Protests mount against Norwegian Child Welfare Service


Researchers are working to understand why Norway’s child protective services sometimes resort to the dramatic step of taking a child from its mother right after birth.


Several thousand activists have been demonstrating against the Norwegian Child Welfare Service (Barnevernet), both in Norway and worldwide.

The European Court of Human Rights (ECHR) now has a number of Norwegian child welfare cases on the docket waiting to be heard.

And in 2016, Czech President Miloš Zeman went so far as to compare Barnevernet with Nazi Germany.

Norway’s child welfare system and its fundamental values are under fierce attack.

Important to know more

Marit Skivenes, a professor at the University of Bergen (UiB), says that may not be so surprising. The Barnevernet interventions have been huge. Going in and removing a child has big consequences.

She believes it’s important to know more about what lies behind these dramatic actions.

Ida Juhasz recently embarked upon a doctorate to review all Norwegian care order decisions from 2012 through 2016. She is one of the UiB researchers delving into actual care order protection cases to see how the child welfare authorities justified them.

The data focuses on interim care order decisions for newborns who were still in hospital and hadn’t yet moved home with their parents.

A quarter of parents agreed

Juhasz initially examined 58 cases from 2015 and 2016. She recently shared her preliminary results with a seminar audience in Oslo, under the auspices of the Research Council of Norway.

A care order decision was taken in 91 per cent of these cases. The County Social Welfare Board acts as a tribunal and makes the determination in such cases.

The average age of the children was 3.5 months old when care orders were granted.

In 27 per cent of the cases, parents agreed to placing the child in foster care.

Mental health given as main reason

Juhasz started by looking at the mothers’ backgrounds and found several reasons for children’s removal.

The cases are often complex, she says, but one issue surfaced more prominently than the others.
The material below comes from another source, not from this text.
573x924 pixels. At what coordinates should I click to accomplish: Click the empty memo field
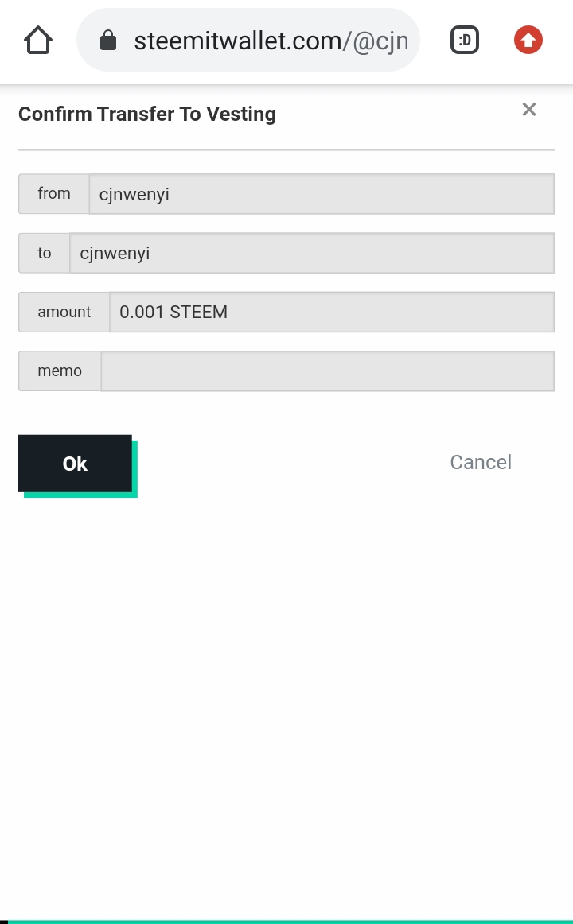coord(327,371)
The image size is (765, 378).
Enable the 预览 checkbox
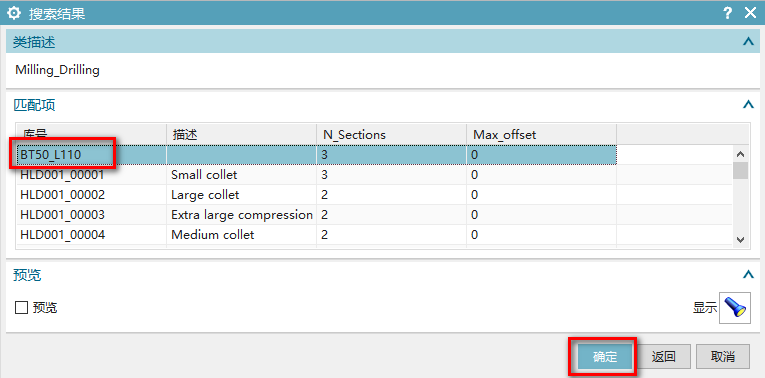click(21, 308)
“In 71 per cent of the cases, concern about the mother’s mental health was the main reason for granting a care order where one or more diagnoses were established,” she says.

Drug abuse turned out to be less of a reason for children being in care than Juhasz imagined. In 73 percent of the cases, the mother’s drug issue was not the main problem.
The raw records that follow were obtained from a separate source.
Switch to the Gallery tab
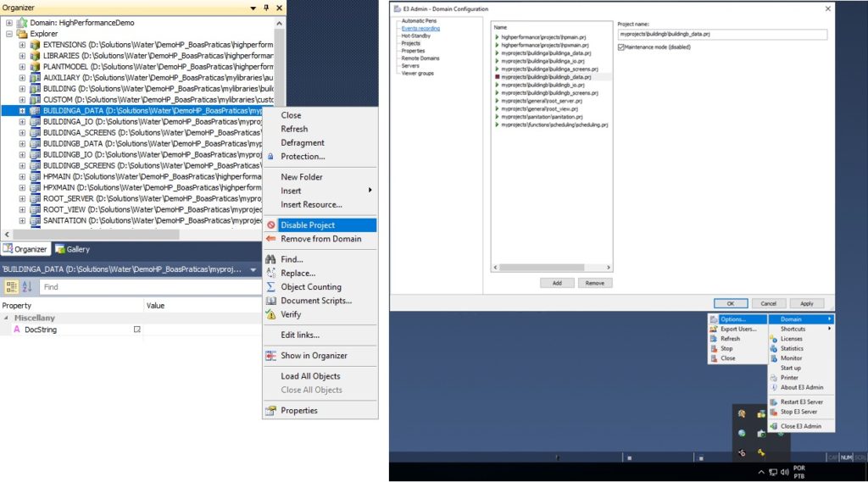 pyautogui.click(x=73, y=249)
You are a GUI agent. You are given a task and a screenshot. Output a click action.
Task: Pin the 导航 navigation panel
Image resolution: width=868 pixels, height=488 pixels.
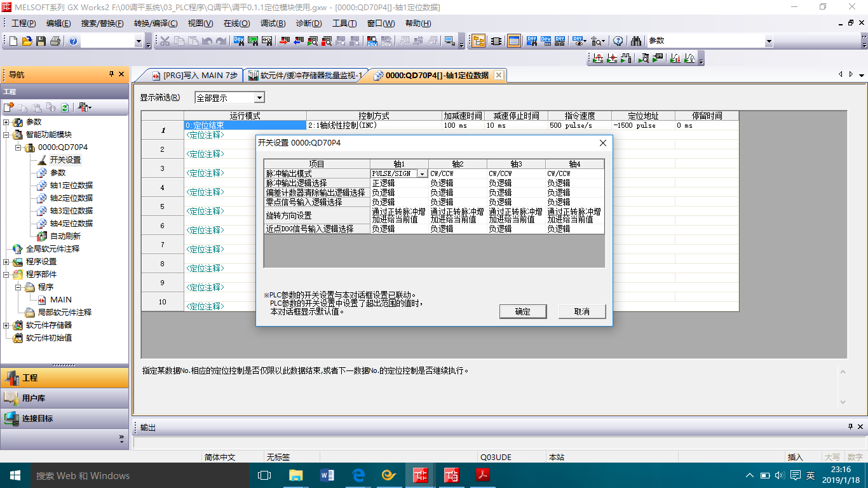tap(111, 74)
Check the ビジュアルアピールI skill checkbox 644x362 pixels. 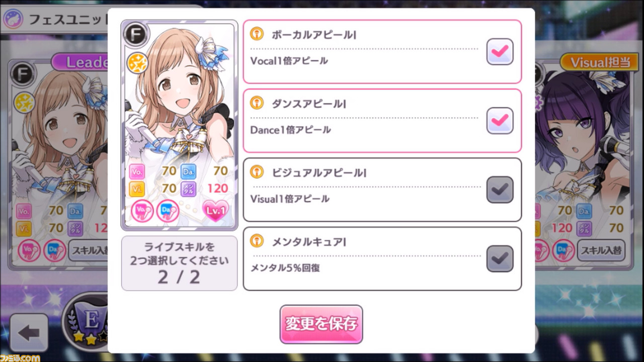point(500,190)
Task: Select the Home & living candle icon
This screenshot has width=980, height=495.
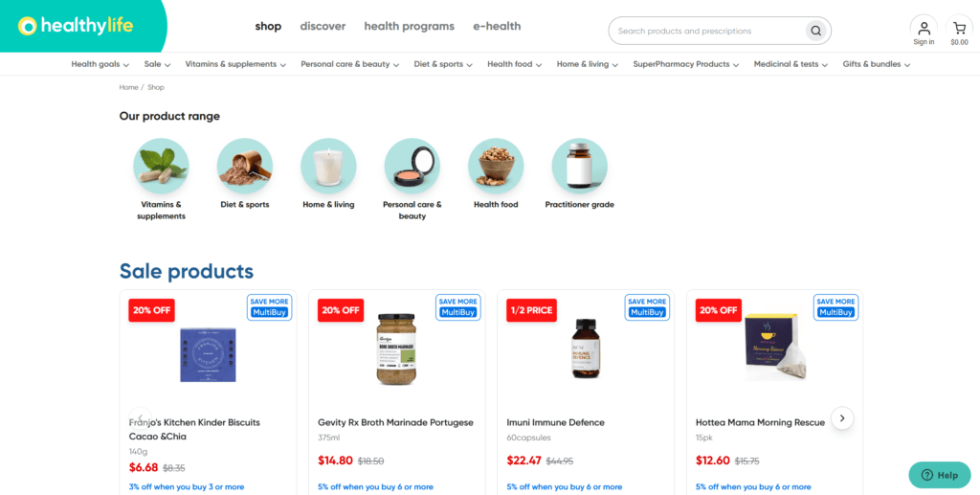Action: click(329, 166)
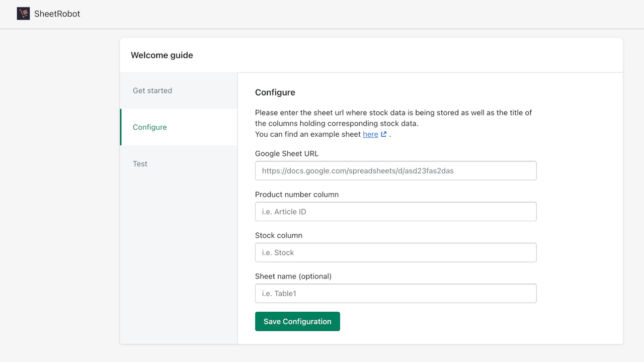
Task: Open the external link icon beside 'here'
Action: (x=384, y=134)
In half of the cases, children were born healthy and had no visible signs of being exposed to substance abuse in utero.

Juhasz will also look into fathers’ backgrounds later in her research.

Cognitive limitations

In 40 per cent of the cases, the mother’s cognitive limitations posed the greatest concern for child welfare workers.

“Reports state that the mother’s skill level is well below normal functioning,” says Juhasz. The limitations may involve extensive learning difficulties or mild to moderate developmental disabilities.

Often history with child welfare service runs deep

The researcher has also considered parents’ previous history with Barnevernet.

In 55 per cent of the cases, parents had previously lost care of a child. The mother also had her own child welfare background in 47 per cent of the cases, having received either support services or placement in a child welfare institution.

Strasbourg emphasizing children’s rights

The European Court of Human Rights has taken up nine Norwegian child welfare cases. Just before Christmas the ECHR delivered its first judgment.

Skivenes recently received a European scholarship to investigate the quality of the assessment done when Barnevernet removes children from their parents.

She has studied the judgment and sees a new pattern emerging in the Strasbourg court cases.

“Human rights have generally only addressed adults. Now more emphasis is being placed on children’s rights and the UN Convention on the Rights of the Child,” she says.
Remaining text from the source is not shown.